In a win for crowd sourced activism, the National Library yesterday agreed to change its classification for books relating to WikiLeaks after a weekend campaign to identify why the Library was classifying WikiLeaks material as relating to “extremist websites”.
Twitter user @nyxpersephone first raised the issue on Saturday after wondering why the Cataloguing-in-Publication record for Andrew Fowler’s book The Most Dangerous Man In The World carried the description “extremist websites”. An online discussion involving WikiLeaks supporters, librarians and archivists spanned the weekend (Wikileaks Central has the full story), with the clarification that Cataloguing-in-Publication records are in effect agreed between the relevant publisher and the National Library, which uses the Library of Congress’s subject classification system. “Extremist websites” usually relate to jihadi or neo-fascist hate sites.
The discussion produced a sort-of related issue. Since 1996, the NLA has archived websites in its Pandora archive, using the criteria:
4.1.1 To be selected for national preservation, a significant proportion of a work should
- be about Australia; or
- be on a subject of social, political, cultural, religious, scientific or economic significance and relevance to Australia and be written by an Australian author; or
- be written by an Australian of recognised authority and constitute a contribution to international knowledge.

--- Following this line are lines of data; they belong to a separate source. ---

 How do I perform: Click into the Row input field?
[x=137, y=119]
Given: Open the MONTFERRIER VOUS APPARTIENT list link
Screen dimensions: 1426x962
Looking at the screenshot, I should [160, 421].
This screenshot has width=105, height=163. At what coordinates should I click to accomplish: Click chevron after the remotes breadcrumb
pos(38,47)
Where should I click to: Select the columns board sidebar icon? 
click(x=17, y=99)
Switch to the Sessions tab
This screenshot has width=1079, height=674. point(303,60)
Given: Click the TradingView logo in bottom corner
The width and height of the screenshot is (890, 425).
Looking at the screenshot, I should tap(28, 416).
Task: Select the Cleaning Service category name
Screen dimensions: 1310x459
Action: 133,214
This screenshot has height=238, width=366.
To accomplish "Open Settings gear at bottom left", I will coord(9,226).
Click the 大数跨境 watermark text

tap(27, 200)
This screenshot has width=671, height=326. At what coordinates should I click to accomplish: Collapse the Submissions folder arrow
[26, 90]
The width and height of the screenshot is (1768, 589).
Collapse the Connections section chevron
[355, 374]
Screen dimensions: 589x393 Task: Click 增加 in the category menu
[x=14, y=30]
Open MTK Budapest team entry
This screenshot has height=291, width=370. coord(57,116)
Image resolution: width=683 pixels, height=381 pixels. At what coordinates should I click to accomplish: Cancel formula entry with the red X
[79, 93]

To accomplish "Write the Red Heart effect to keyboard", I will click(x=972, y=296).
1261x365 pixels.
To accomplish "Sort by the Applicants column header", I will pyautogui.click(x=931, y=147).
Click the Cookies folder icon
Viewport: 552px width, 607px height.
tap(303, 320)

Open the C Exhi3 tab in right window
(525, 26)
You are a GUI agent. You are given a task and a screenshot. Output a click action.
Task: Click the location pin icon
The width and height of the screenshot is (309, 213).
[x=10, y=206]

4.1.2 It may be located on either an Australian or an overseas server. Australian authorship or editorship alone is insufficient grounds for national preservation. In the case of online publications, content is the pre-eminent factor determining selection.
The WikiLeaks site, however, isn’t in Pandora, despite appearing to meet two of the criteria and, partly, all three. Asked why, a very helpful spokeswoman from the National Library provided the following response from the Library’s Director-General, Ms Anne-Marie Schwirtlich:
The National Library of Australia decided, when the WikiLeaks material was first released, not to archive it in Pandora because, at the time, it was subject to legal action. Also, it was being picked up by other web archiving programs internationally, including the Internet Archive and so was in no danger of being lost.
“Because of the copyright conditions under which the National Library of Australia operates, we can only collect online material for which we have explicit permission from the rights owner, unlike many other web archiving programs internationally which have legal deposit coverage for online materials. The ‘ownership’ of the content was not clearly with WikiLeaks and we foresaw difficulties in identifying rights owners and in getting permission from them even if we could identify them.
The NLA’s risk-averse approach to copyright has some basis: while even WikiLeaks’s strongest critics haven’t pursued the “copyright” issue particularly vigorously in relation to the diplomatic cables, Guantanamo files, war logs and combat footage, WikiLeaks has also released information from corporations such as the Swiss bank for tax dodgers, Julius Baer, and Trafigura. When such information is being “picked up by other web archiving programs” there appears less of a case for the NLA to expose itself to possible legal action by archiving WikiLeaks and material originally the property of private firms.
However, its reasoning does raise the more troubling issue of the distinction between WikiLeaks and the mainstream media. Pandora archives most Australian media outlets, including Crikey, and has therefore archived thousands of stories involving material that would fail the same test WikiLeaks failed. In particular, a site like Crikey that tends to publish, or link to, information provided by corporate or government whistleblowers rather than merely quoting from it, would notionally fail that same test of leading to the archiving of material for which the owners had not provided permission.
This isn’t to play “gotcha” with the NLA, and in any event the impact is limited, but it seems an arbitrary distinction between archiving sites that use whistleblower information, and a site that actually publishes whistleblower information.
Just a short clarification. PANDORA does not archive most Australian media outlets. The SMH is collected daily because there is permission to do so. No other daily newspapers are collected for the reason that no permission could be obtained to do so. Apart from its early free days, Crikey is not collected in it’s entirety as it is locked behind a paywall. Content that Crikey links to would not be collected. If publishers include content for which they do not have permission, that is a risk for an archiving agency. In cases where such content has been removed subsequently by publishers for legal reasons, the PANDORA Archive has also had to close access to such content.